For far too long, Arizona’s child welfare agency operated under duress, responding reactively instead of proactively. That reactivity led well-intentioned people to request more money to care for children and families. But, what’s been our return on investment? A decade of increasing costs without improving services or outcomes? More drug addiction, more reports of child maltreatment, more children in foster care, and children still dying at the hands of abusers.
These results shout for change; and accountability. DCS must be accountable. And so must parents. And so must the business partners we trust to deliver care to the children and families of Arizona.
Arizona taxpayers afford us the means to protect and care for children suffering from neglect and abuse. This should inspire us to do our very best. But we all haven’t done that.
What’s the real story? The real reason behind the article accusing the State of cutting cost will make you want to hide your wallet.
Here are the facts. The article references two specific services provided to children and families. One helps parents improve parenting skills, and the other provides an observer to be present while a parent and child visit. Coincidentally, they are the two services currently under spirited contract negotiations between provider companies and the State.
Why are we engaging in these contract negotiations? First, we are accountable to deliver high quality services that provide children with a safe, stable life. Second, we must be accountable stewards of taxpayer dollars with utmost respect for our citizens. Third, the need for DCS services that strengthen families and keep children safe continues to grow as a result of societal ills, and so have the costs. We simply ask to pay a reasonable rate for quality service.
This is not a small chunk of change. In fiscal year 2015, DCS paid $49 million of taxpayer money for these services. In fiscal year 2016 we paid $74 million. That same year, we served over 14,000 families with a projected 10% increase in services provided for the rest of this year.

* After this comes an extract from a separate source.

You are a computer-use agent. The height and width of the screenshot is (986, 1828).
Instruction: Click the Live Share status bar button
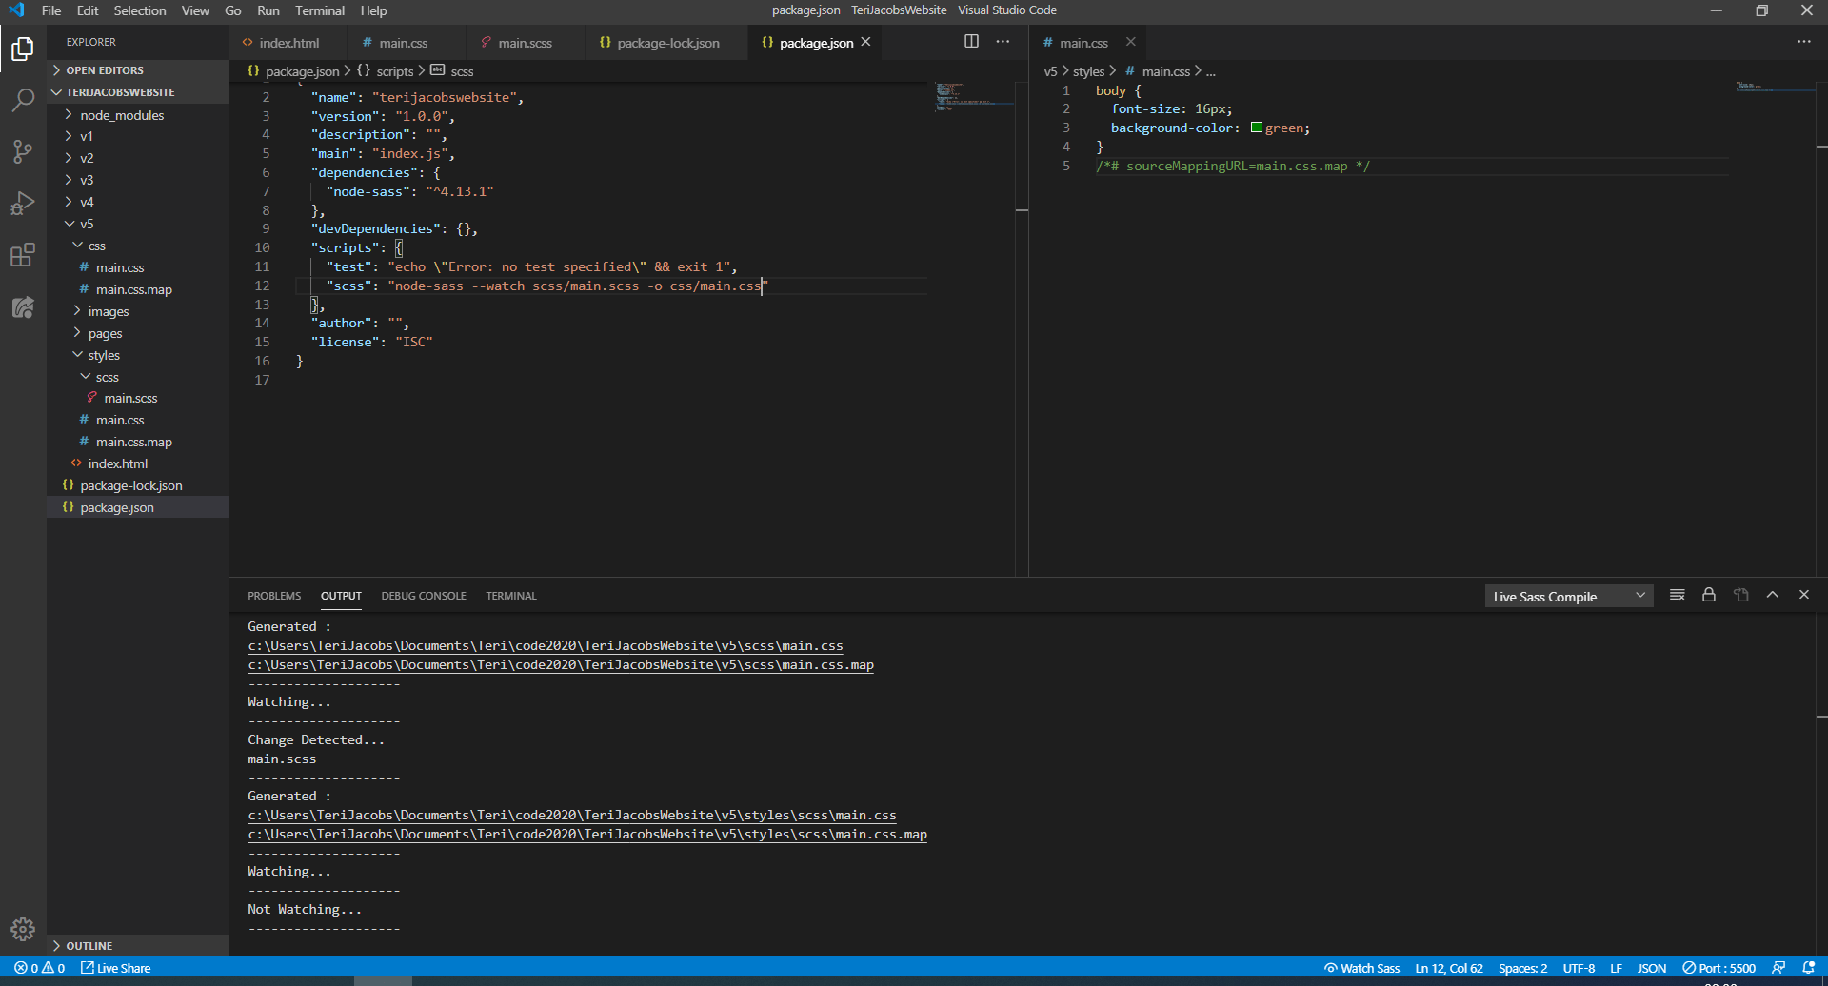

In the spirit of good stewardship, we reviewed service providers’ existing contracts. In some instances, we discovered that while DCS pays $80 per hour for a company to provide a supervised visit, the company paid their employee between $11 and $13 per hour. $80 per hour just seemed unreasonable, so we asked to see a breakdown of cost overhead.
Here’s what we found - state funds being used for gym memberships or massage therapy, staff-to-management ratios of 2 to 1, paid dining expenses, new laptops for every employee, and recurring monthly costs of $500 for car seats. How many families replace their car seats every month? The difference between the cost of the service and the administrative overhead was a stunning 84%. That is extremely high in any industry, not to mention organizations caring for vulnerable children, paid with taxpayer dollars. So I ask you, the taxpayer; “Do you approve?”
Our contract negotiations will bring the rates down, cut out the fat, and allow for an estimated 10% increase in service capacity without increasing costs to the taxpayer. This is simply good stewardship of hard earned taxpayer dollars, and our citizens deserve nothing less. Accountability and efficiency must increase and as it does, our outcomes will continue to improve. But waste and abuse will not be tolerated. We’re implementing reforms to better care for the state’s most vulnerable children while being respectful with your taxpayer dollars.
So I ask you, the taxpayer; “Do you approve?”